#### OBJECTIVE:
Copy the following lines without any changes.

#### INPUT DATA:
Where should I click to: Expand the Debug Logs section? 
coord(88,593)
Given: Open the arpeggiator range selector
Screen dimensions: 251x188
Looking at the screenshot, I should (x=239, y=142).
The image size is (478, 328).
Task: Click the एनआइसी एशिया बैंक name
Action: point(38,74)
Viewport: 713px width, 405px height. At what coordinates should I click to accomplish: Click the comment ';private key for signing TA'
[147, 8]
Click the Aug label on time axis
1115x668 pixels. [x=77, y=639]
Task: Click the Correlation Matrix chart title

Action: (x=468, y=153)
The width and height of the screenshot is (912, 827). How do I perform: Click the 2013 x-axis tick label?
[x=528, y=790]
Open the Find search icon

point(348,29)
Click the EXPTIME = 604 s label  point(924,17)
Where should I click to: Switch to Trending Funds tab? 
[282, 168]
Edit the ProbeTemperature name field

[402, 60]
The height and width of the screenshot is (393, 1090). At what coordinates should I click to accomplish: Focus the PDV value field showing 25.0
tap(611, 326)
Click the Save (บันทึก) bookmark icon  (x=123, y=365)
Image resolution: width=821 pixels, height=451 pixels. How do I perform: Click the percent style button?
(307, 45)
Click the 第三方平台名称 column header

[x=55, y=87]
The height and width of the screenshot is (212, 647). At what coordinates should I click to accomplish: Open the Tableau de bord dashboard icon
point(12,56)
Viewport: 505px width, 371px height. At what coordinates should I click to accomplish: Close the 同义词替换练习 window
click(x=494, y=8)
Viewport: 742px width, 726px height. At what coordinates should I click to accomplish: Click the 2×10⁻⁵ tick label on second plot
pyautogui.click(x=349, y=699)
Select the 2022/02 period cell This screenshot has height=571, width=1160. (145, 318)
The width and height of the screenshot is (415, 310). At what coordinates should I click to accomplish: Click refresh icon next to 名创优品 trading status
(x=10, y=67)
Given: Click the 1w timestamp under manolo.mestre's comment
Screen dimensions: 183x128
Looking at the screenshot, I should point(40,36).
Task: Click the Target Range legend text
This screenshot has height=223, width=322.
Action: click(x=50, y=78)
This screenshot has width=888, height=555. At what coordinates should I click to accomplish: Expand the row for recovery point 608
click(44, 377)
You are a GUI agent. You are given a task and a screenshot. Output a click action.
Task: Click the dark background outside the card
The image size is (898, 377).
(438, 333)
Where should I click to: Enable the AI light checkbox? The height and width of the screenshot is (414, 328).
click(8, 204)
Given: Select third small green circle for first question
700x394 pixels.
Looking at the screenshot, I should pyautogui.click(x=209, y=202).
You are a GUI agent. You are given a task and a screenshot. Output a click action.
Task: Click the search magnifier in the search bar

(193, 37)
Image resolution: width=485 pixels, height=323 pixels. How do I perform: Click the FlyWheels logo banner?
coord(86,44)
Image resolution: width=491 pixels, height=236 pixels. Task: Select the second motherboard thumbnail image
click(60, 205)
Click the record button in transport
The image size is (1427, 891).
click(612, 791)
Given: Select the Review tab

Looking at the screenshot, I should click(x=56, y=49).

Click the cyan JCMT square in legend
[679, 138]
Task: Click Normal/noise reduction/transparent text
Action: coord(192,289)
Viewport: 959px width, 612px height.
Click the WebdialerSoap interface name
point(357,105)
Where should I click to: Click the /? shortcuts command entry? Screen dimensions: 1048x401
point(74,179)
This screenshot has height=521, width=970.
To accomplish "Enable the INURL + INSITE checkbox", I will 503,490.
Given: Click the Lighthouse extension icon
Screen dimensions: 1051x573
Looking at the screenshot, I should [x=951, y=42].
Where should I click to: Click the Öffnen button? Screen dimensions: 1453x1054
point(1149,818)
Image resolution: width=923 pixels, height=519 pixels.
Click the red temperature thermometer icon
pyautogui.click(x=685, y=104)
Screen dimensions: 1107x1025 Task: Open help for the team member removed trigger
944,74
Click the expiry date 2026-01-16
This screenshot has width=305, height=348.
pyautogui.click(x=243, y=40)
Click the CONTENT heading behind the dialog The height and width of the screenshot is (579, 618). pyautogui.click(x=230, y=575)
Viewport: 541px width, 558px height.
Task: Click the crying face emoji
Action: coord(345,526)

#### RESULT:
Where should I click to: Expand the Debug Logs section? 
coord(88,593)
Given: Open the arpeggiator range selector
Screen dimensions: 251x188
Looking at the screenshot, I should (x=239, y=142).
The image size is (478, 328).
Task: Click the एनआइसी एशिया बैंक name
Action: point(38,74)
Viewport: 713px width, 405px height. At what coordinates should I click to accomplish: Click the comment ';private key for signing TA'
[147, 8]
Click the Aug label on time axis
1115x668 pixels. [x=77, y=639]
Task: Click the Correlation Matrix chart title

Action: (x=468, y=153)
The width and height of the screenshot is (912, 827). How do I perform: Click the 2013 x-axis tick label?
[x=528, y=790]
Open the Find search icon

point(348,29)
Click the EXPTIME = 604 s label  point(924,17)
Where should I click to: Switch to Trending Funds tab? 
[282, 168]
Edit the ProbeTemperature name field

[402, 60]
The height and width of the screenshot is (393, 1090). At what coordinates should I click to accomplish: Focus the PDV value field showing 25.0
tap(611, 326)
Click the Save (บันทึก) bookmark icon  (x=123, y=365)
Image resolution: width=821 pixels, height=451 pixels. How do I perform: Click the percent style button?
(307, 45)
Click the 第三方平台名称 column header

[x=55, y=87]
The height and width of the screenshot is (212, 647). At what coordinates should I click to accomplish: Open the Tableau de bord dashboard icon
point(12,56)
Viewport: 505px width, 371px height. At what coordinates should I click to accomplish: Close the 同义词替换练习 window
click(x=494, y=8)
Viewport: 742px width, 726px height. At what coordinates should I click to accomplish: Click the 2×10⁻⁵ tick label on second plot
pyautogui.click(x=349, y=699)
Select the 2022/02 period cell This screenshot has height=571, width=1160. (145, 318)
The width and height of the screenshot is (415, 310). At what coordinates should I click to accomplish: Click refresh icon next to 名创优品 trading status
(x=10, y=67)
Given: Click the 1w timestamp under manolo.mestre's comment
Screen dimensions: 183x128
Looking at the screenshot, I should point(40,36).
Task: Click the Target Range legend text
This screenshot has height=223, width=322.
Action: click(x=50, y=78)
This screenshot has width=888, height=555. At what coordinates should I click to accomplish: Expand the row for recovery point 608
click(44, 377)
You are a GUI agent. You are given a task and a screenshot. Output a click action.
Task: Click the dark background outside the card
The image size is (898, 377).
(438, 333)
Where should I click to: Enable the AI light checkbox? The height and width of the screenshot is (414, 328).
click(8, 204)
Given: Select third small green circle for first question
700x394 pixels.
Looking at the screenshot, I should pyautogui.click(x=209, y=202).
You are a GUI agent. You are given a task and a screenshot. Output a click action.
Task: Click the search magnifier in the search bar

(193, 37)
Image resolution: width=485 pixels, height=323 pixels. How do I perform: Click the FlyWheels logo banner?
coord(86,44)
Image resolution: width=491 pixels, height=236 pixels. Task: Select the second motherboard thumbnail image
click(60, 205)
Click the record button in transport
The image size is (1427, 891).
click(612, 791)
Given: Select the Review tab

Looking at the screenshot, I should click(x=56, y=49).

Click the cyan JCMT square in legend
[679, 138]
Task: Click Normal/noise reduction/transparent text
Action: coord(192,289)
Viewport: 959px width, 612px height.
Click the WebdialerSoap interface name
point(357,105)
Where should I click to: Click the /? shortcuts command entry? Screen dimensions: 1048x401
point(74,179)
This screenshot has height=521, width=970.
To accomplish "Enable the INURL + INSITE checkbox", I will 503,490.
Given: Click the Lighthouse extension icon
Screen dimensions: 1051x573
Looking at the screenshot, I should [x=951, y=42].
Where should I click to: Click the Öffnen button? Screen dimensions: 1453x1054
point(1149,818)
Image resolution: width=923 pixels, height=519 pixels.
Click the red temperature thermometer icon
pyautogui.click(x=685, y=104)
Screen dimensions: 1107x1025 Task: Open help for the team member removed trigger
944,74
Click the expiry date 2026-01-16
This screenshot has width=305, height=348.
pyautogui.click(x=243, y=40)
Click the CONTENT heading behind the dialog The height and width of the screenshot is (579, 618). pyautogui.click(x=230, y=575)
Viewport: 541px width, 558px height.
Task: Click the crying face emoji
Action: coord(345,526)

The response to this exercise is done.